Of course, there is nothing like the real thing: the smell of the grass and its soft feel underfoot. At Barcelona, as the return loomed, players embarked on a series of mobility exercises as well as “stress tests” such as “cold showers to get the body out of this state of comfort from being at home so long”, explains Soto.
This was “not a normal pre-season”, he confirms, and not just because of the absence of group training for the first 10 days. The example of the Bundesliga, which recorded 0.88 injuries per match in the first round of matches back (the pre-lockdown average was 0.27) highlighted the additional risk factor. Preventing the loss of muscle mass had been a chief concern among club fitness and conditioning staff andProfessor Jan Ekstrand, the UEFA Injury Studies lead expert, says, “One [hypothesis] is that it increases the injury risk, especially muscle injuries because detraining means they lose some of their fitness. It’s very difficult to keep the speed and match intensity during training and especially if it’s individual training.”
For this reason, the Ajax players returned to their training ground for three weeks, prior to a four-week summer break, even though their league campaign had been cancelled. With the 2020/21 Dutch domestic season scheduled to start in September, clubs there will rely on August friendlies to recover sharpness. When it comes to UEFA competitions, De Boode suggests that those teams already playing competitive matches will be “better prepared for not only the physical load but also the quickness of the game”.
Back at Barcelona, Soto makes a similar point. “In those countries who’ve restarted their leagues [the teams] will be in a similar condition, as they’ve been competing and will have found their competitive rhythm. Those clubs who’ve not restarted are probably in a position of disadvantage but they’ll have to find strategies to find the adequate competitive rhythm by August.”
In Barcelona’s case they returned to action in mid-June, restarting a season at the business end, with the twin incentives of competing for La Liga and the Champions League (where they have around of 16 tie with Napoli to complete).

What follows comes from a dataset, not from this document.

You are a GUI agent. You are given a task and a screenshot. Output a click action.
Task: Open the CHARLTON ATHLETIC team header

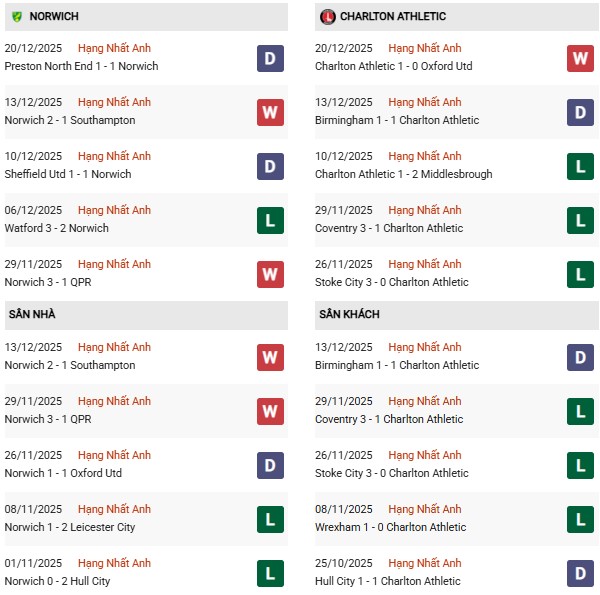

“We’re playing [La Liga] all in a short period of time, with a very intense level of competition, with two games a week and every match like a final,” says Soto. Ideally, there will be an opportunity to “lower the level of activity” between the domestic season ending and the Champions League’s resumption in August. “I don’t imagine there’ll be too much time and it’ll be a case of keeping things ticking over,” he said speaking before Barcelona’s round of 16 second leg against Napoli was rescheduled for 7 or 8 August.
So many difficulties yet can Soto find any positives? He hopes the long break might have helped players’ bodies address the “imbalances or overloads they’ve built up with competition after competition and little recovery time in many cases” as well as allowing them “to disconnect a little”. He adds, “It has taken us out of our comfort zone and the daily routine we’d established. It’s made us reflect on everything and adapt.” That need for adaptability could be important for some time yet.